American politics are divisive because politicians aren’t communicating in a way that resonates with voters, Trevor Noah said on Saturday. 

And he believes that, despite the opinion of popular pundits, Donald Trump is a good communicator. 

“You have politics for politicians,” Noah said. “And politics for people.”

The award-winning host of the Daily Show and author of “Born a Crime” was the keynote speaker for Mock Convention. He was interviewed by Speakers Chair Victoria Morgan and National Political Analyst Kyle Perel.

Although Noah touched on many serious topics, like growing up in South Africa as the child of an interracial couple, he kept the audience laughing with jokes and impressions of Trump and President Barack Obama.

According to Noah, Trump is different because his “simplistic language” makes his message easy to understand and accessible to all people.

But he doesn’t think that Trump possesses the important qualities of being a leader.

“One of the most crucial aspects of leadership,” he said, “is the ability to govern those who vehemently opposed you as if they vehemently supported you.”

Trump, Noah said, is different because he hasn’t “taken on the mantle of ‘I am the president of all people.’” Kit Lombard, ’23, agreed with Noah’s assessment of Trump’s communication style.

“I’ve always thought that communication was Trump’s strong suit because even if he can’t articulate the best, you can still understand him a lot better [than other politicians],” Lombard said.

But Noah doesn’t think that this is the most dangerous part about Trump.

“Trump has always possessed the ability to dispute reality,” Noah said. “And he does it really well.”

But Noah worries that if we begin to not have “shared facts” we will no longer have a society.

“Over time, people will start to lose trust not just in institutions,” he said, “but in information.”

Noah thinks that the issues in our society don’t solely lie with Trump being in office.

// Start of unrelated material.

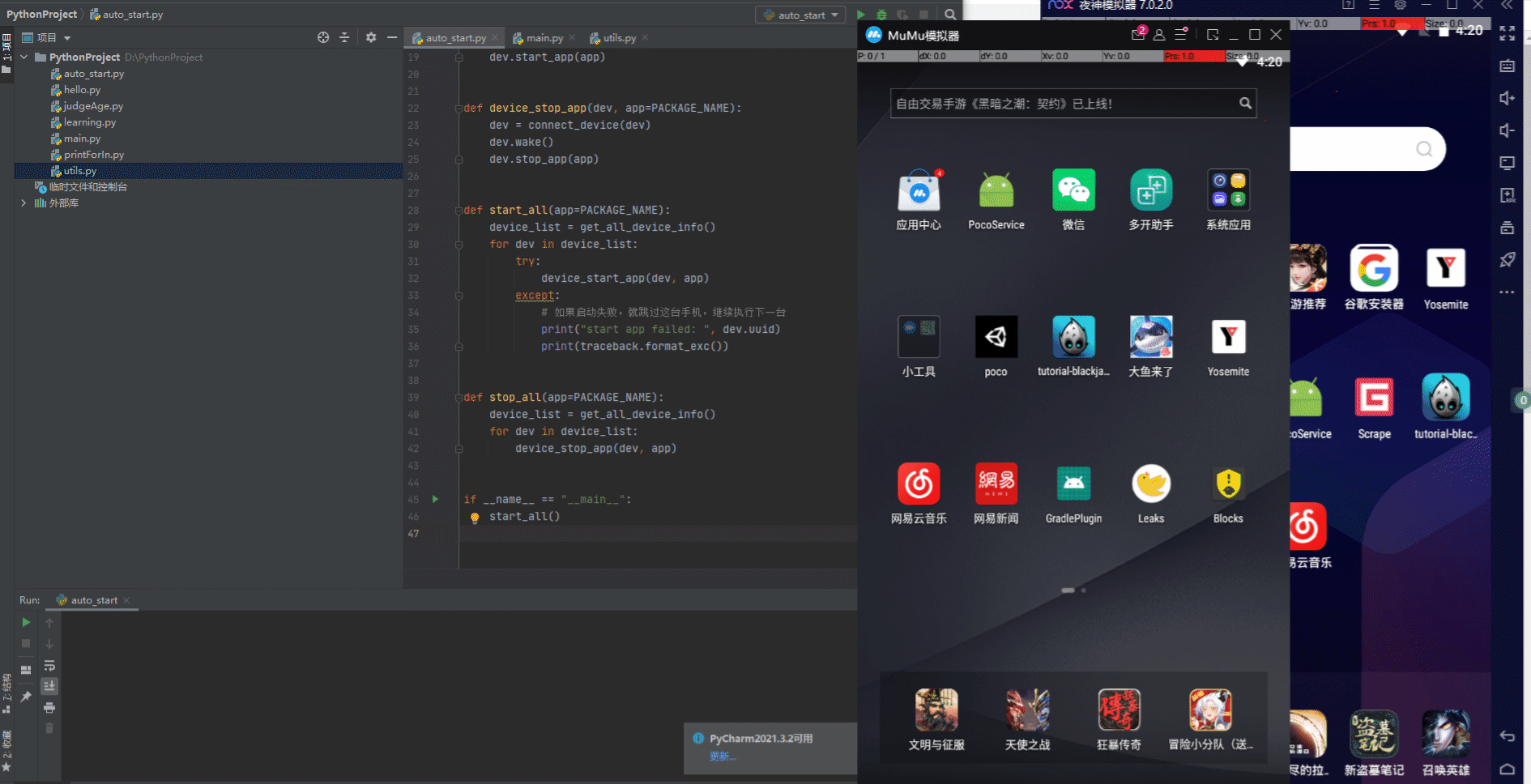
Task: Click the Debug bug icon in toolbar
Action: point(881,15)
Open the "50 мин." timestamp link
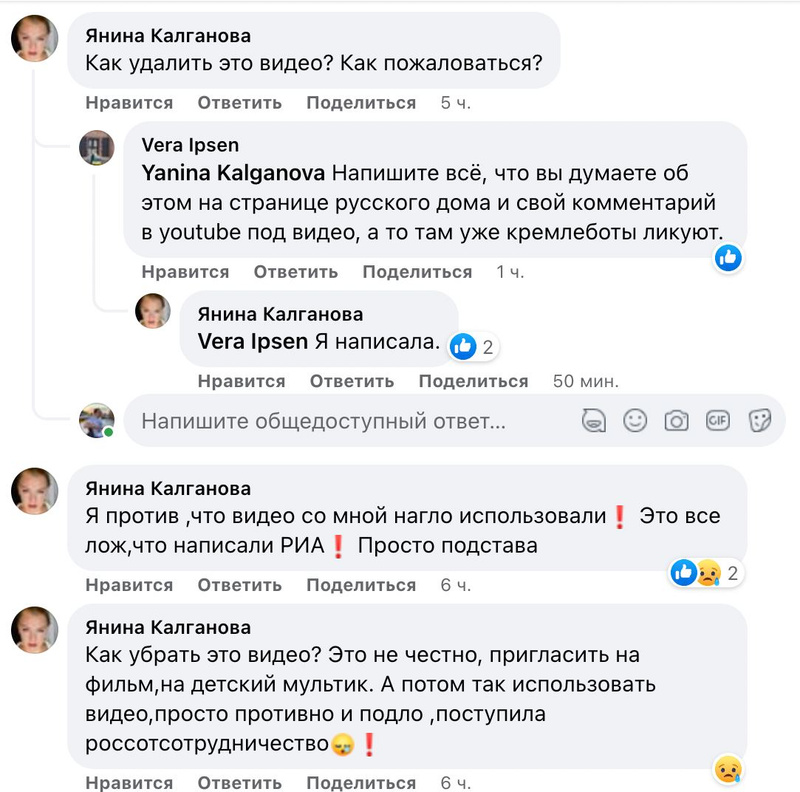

He said he thinks we’re struggling to realize the personal aspect of engaging in conversation, especially when it comes to politics. 

“Nobody rewards reaching out,” he said. “And I think we need to work on that in society.”

Noah said that aspect of America is where he can see the most similarities between his home country of South Africa and the United States. He said people choose to exist in their own world.

“You just talk to your people, your friends, and your politicians,” he said.

But they don’t realize that it is a “waste of great ideas” because we can never grow if we are just being amplified by others who think the same thing.

Rob Minor, ’71, agreed adding that “we never get anywhere” when we just talk over each other.

However, Noah was also quick to acknowledge that this doesn’t mean we should give fringe groups a platform.

“I’m not in the business of engaging with people who aren’t trying to have a good faith conversation,” he said.